-- start DATA SECTION --

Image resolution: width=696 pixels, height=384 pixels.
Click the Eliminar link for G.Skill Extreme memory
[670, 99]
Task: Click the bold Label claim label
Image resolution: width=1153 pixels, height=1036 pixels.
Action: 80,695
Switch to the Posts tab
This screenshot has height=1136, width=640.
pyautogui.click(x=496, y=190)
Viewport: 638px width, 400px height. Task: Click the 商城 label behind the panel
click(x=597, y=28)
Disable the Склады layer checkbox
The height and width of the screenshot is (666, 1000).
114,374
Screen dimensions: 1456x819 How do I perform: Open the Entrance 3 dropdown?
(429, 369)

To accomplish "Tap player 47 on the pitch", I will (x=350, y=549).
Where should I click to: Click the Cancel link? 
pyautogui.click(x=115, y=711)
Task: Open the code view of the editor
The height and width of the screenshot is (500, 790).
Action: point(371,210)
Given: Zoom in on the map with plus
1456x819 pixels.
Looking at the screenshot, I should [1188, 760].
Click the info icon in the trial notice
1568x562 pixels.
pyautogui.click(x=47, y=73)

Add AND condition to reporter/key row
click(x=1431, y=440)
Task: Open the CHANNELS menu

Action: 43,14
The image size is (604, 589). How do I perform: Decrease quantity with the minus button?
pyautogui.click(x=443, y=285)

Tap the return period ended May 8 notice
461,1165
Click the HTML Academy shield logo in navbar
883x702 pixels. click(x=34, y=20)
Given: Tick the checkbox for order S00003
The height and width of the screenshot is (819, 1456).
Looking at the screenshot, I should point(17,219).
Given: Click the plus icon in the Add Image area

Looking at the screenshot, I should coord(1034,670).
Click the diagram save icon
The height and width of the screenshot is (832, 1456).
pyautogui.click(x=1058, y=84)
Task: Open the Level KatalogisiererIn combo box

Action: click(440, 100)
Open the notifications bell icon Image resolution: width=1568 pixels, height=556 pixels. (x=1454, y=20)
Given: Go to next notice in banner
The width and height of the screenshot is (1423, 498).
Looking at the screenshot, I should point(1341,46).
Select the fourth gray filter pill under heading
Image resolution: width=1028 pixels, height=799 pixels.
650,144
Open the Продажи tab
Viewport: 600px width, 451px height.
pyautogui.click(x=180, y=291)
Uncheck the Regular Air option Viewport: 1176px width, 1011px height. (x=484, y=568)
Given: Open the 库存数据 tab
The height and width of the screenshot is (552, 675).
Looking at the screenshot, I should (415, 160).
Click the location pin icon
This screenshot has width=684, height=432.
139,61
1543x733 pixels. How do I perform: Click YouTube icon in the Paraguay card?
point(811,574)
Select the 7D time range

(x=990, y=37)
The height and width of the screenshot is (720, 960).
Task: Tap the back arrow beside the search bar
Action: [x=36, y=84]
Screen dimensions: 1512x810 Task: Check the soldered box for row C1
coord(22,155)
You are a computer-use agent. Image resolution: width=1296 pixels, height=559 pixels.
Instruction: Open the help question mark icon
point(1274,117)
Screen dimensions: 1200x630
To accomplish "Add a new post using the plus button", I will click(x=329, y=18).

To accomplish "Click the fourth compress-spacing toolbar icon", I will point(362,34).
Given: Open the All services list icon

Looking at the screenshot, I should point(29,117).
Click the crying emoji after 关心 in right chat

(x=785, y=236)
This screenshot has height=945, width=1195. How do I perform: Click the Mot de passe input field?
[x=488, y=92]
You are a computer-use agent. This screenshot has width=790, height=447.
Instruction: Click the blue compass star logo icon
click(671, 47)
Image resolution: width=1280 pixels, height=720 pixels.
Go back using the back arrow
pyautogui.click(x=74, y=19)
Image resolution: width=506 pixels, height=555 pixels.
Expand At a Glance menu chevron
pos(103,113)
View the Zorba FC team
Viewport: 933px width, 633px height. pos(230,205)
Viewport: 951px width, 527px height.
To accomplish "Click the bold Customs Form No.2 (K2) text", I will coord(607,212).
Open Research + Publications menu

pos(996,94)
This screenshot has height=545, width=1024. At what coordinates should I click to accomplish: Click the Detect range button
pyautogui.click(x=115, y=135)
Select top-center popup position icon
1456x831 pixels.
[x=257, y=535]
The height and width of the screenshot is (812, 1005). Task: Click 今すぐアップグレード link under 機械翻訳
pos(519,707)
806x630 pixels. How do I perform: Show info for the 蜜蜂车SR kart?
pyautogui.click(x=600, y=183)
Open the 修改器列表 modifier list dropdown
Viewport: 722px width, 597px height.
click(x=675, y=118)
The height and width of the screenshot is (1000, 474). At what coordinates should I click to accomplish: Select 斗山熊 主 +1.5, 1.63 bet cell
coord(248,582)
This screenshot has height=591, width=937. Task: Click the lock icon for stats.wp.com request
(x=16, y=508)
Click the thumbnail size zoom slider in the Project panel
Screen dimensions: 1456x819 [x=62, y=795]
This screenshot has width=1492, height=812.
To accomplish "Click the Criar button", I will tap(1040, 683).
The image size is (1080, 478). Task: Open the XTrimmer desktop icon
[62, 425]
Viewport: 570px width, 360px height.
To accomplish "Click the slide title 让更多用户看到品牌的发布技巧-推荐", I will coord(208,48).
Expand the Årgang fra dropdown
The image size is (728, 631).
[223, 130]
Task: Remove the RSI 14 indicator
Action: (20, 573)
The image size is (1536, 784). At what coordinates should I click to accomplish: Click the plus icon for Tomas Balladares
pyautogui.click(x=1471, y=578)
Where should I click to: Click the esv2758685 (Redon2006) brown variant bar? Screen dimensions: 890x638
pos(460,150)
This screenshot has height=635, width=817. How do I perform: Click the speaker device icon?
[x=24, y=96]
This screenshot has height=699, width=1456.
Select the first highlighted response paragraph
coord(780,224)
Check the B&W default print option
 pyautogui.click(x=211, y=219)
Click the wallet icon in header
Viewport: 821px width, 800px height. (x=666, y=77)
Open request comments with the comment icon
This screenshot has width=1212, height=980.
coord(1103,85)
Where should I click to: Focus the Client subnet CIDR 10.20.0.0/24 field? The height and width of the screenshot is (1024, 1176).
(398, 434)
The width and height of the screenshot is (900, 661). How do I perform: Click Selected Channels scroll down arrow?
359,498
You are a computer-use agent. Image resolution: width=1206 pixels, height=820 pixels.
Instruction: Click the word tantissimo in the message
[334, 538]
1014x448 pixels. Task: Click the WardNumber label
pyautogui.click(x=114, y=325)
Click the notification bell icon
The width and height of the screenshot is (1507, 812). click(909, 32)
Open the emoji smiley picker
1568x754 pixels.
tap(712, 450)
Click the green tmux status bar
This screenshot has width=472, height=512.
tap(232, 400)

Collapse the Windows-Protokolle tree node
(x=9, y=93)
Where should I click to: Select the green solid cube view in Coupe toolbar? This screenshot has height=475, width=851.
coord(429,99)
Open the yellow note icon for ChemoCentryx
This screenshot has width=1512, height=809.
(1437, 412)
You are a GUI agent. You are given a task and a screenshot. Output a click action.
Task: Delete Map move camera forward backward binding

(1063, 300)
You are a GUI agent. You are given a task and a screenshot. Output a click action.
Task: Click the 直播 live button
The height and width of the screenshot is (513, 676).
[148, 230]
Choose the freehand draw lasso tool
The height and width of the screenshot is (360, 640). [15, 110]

-- end DATA SECTION --

**REQUIRED TASK**
Give the number of lines in the records that contain the string "Viewport". Reply with the number alone.

**FINISHED TASK**
8